MIGUEL ÁNGEL AGUILAR
Periodista

En un reportaje aparecido en The New York Times el biólogo K. Ullas Karanth, director del programa de la Sociedad para la Conservación de la Fauna y la Flora, calculaba que en el exuberante Parque Nacional de Nagarhole al Sur de la India hay alrededor de 80 tigres y aseguraba que se trata de “un gran lugar para nacer tigre”. En su opinión convertir estos parajes en un entorno sano para ese felino legendario ha sido un éxito que deriva de más de 20 años de trabajo. Un periodo de tiempo en el que los guardias forestales han expulsado a cazadores y leñadores y se ha llevado a cabo la reubicación de familias originarias que llevaban muchas generaciones cohabitando en esos bosques.

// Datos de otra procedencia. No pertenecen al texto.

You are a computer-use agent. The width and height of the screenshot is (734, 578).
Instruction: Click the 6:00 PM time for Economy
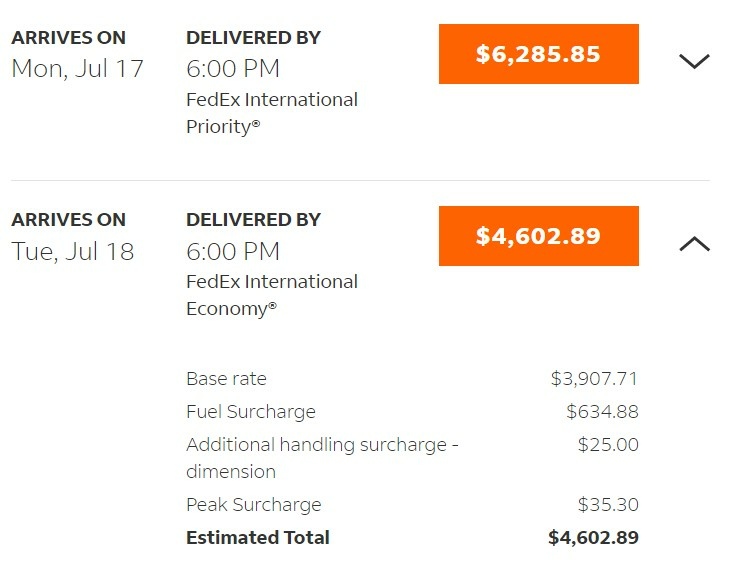(x=233, y=251)
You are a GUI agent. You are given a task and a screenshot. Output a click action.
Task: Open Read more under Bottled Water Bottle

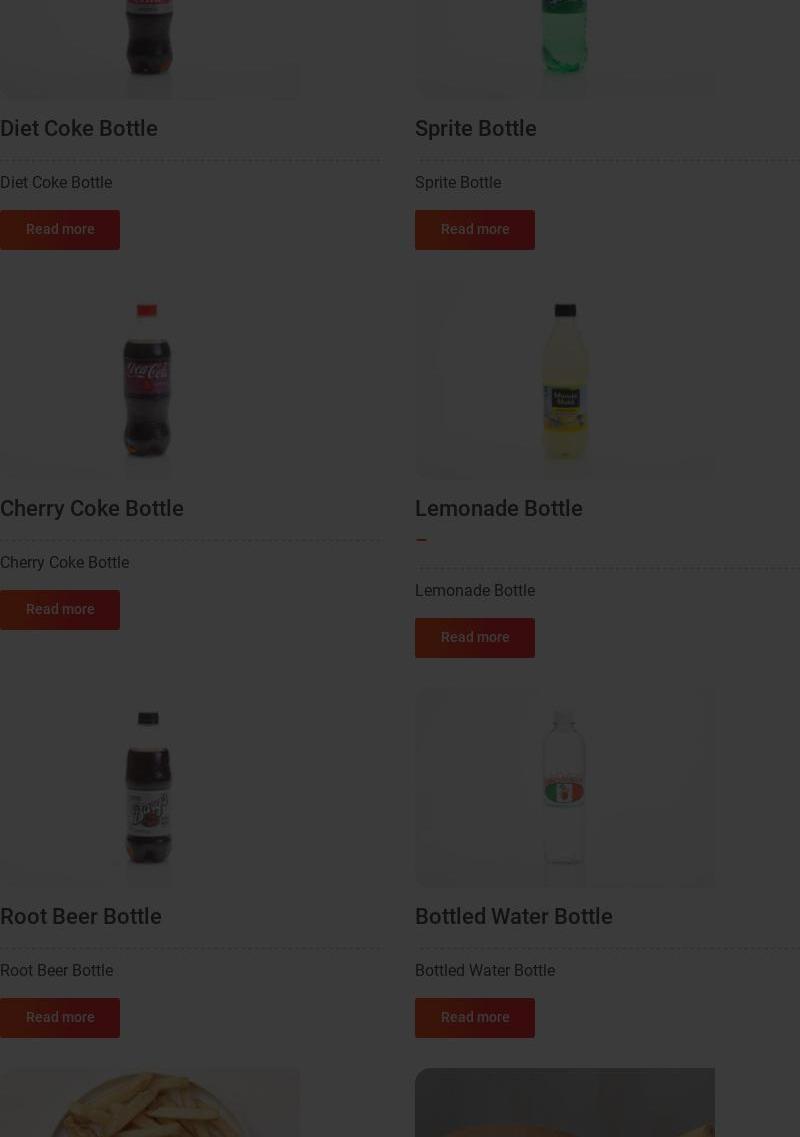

El programa de los conservacionistas en Nagarhole podría ser considerado un caso de limpieza étnica, es decir, un intento de acotar un espacio y reservarlo en exclusiva para una determinada fauna, en detrimento de otros que tenían también títulos inmemoriales para ocuparlo. La tarea de la comunidad internacional en los Balcanes, aunque no haya suscitado reportajes análogos al del tigre en las páginas del New York Times o en las más coloristas del National Geographic Magazine, presenta muchas similitudes a la emprendida en el Parque Nacional al Sur de la India del que nos venimos ocupando. En particular, el caso de Kosovo viene como de molde a estos efectos.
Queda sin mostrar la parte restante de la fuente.